Da die Umfassungsgeschwindigkeit der Nadelspitzen etwas grösser ist als die Geschwindigkeit des Zahnrades 21 in waagerechter Richtung, ist ein sicheres Erfassen der obersten Lage gewährleistet. Während der Verschiebung des Schlittens 23 ist das Magnetventil geöffnet. Der aus den Austrittsöffnungen 24' austretende Luftstrom trennt eine gegebenenfalls an der obersten Lage haftende zweite Lage von dieser und drückt sie auf den Stapel zurück.
Wird nun der Stromkreis des Magneten 14 unterbrochen, so fällt der Antriebsstössel 15 nach unten. Die Feder 17 kann nun den Hebel 16 nach unten schwenken, wodurch die Welle 3 im Gegenuhrzeigersinn gedreht wird. Wegen des Spieles zwischen den Kupplungsstücken 12 und den zugeordneten Kupplungshebeln 11 werden bei dieser Drehung der Welle 3 nur die Hebel 4 geschwenkt, die das Trenblech 6 in Richtung des Stapels 28 verschieben.
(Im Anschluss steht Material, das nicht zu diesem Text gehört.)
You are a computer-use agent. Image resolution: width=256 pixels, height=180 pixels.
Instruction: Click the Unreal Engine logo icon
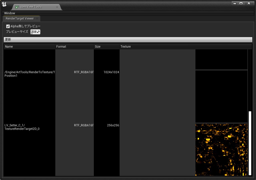coord(4,4)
Die Stössel 9 werden noch so lange durch die Verriegelungsstifte 18 in ihrer obersten Stellung gehalten, bis die Entriegelungsfinger 19 zusammen mit dem Trennblech 6 soweit verschoben sind, dass die Verriegelungen gelöst werden. Durch die Entriegelung der Stössel 9 fällt das Trennblech auf die zweite Lage des Stapels 28.
Wenn nun der Schlitten 23 von der Einrichtung zum Greifen, Fördern und Ablegen in seine Ausgangslage zurückgeschoben wird, dreht sich bei einer Blickrichtung gemäss Fig. 4 die Welle 22 im Uhrzeigersinn, so dass das Walzensegment 20 die oberste Lage wieder ablegt. Fig. 4 zeigt die Stellung, in der der Ablegevorgang gerade beendet ist. Die Entstellung des Schlittens 23 ist in Fig. 5 dargestellt. Während dieser Verschiebung des Schlittens kann das Magnetventil ebenfalls geöffnet sein.
In dieser Stellung des Trennbleches 6 und des Schlittens 23 wird die oberste Lage von der Einrichtung zum Greifen, Fördern und Ablegen erfasst und abgenommen.
Nun kann das nächste Arbeitsspiel, das mit dem Zurückziehen des Trennbleches 6 beginnt, erfolgen. Zum Einlegen eines neuen Stapels kann, da der Rahmen 1 schwenkbar am Maschinengestell angeordnet ist, die ganze Trennvorrichtung hochgeschwenkt werden.
Die Trennvorrichtung ist auch unter Weglassung der Einrichtung zum Greifen, Fördern und Ablegen als selbständige Vorrichtung in dem Sinne verwendbar, dass das entsprechend gross ausgebildete Trennblech die oberste Lage und die zweite Lage auf der ganzen Fläche trennt und als Träger für die abgehobene oberste Lage dient, und eine Förderbewegung ausführt und schliesslich die von ihm getragene Lage abgeben kann. In diesem Falle kann zum Festhalten der zweiten Lage auf dem Stapel ein unter dem als Träger dienenden Trennorgan arbeitendes zweites Trennorgan vorgesehen sein.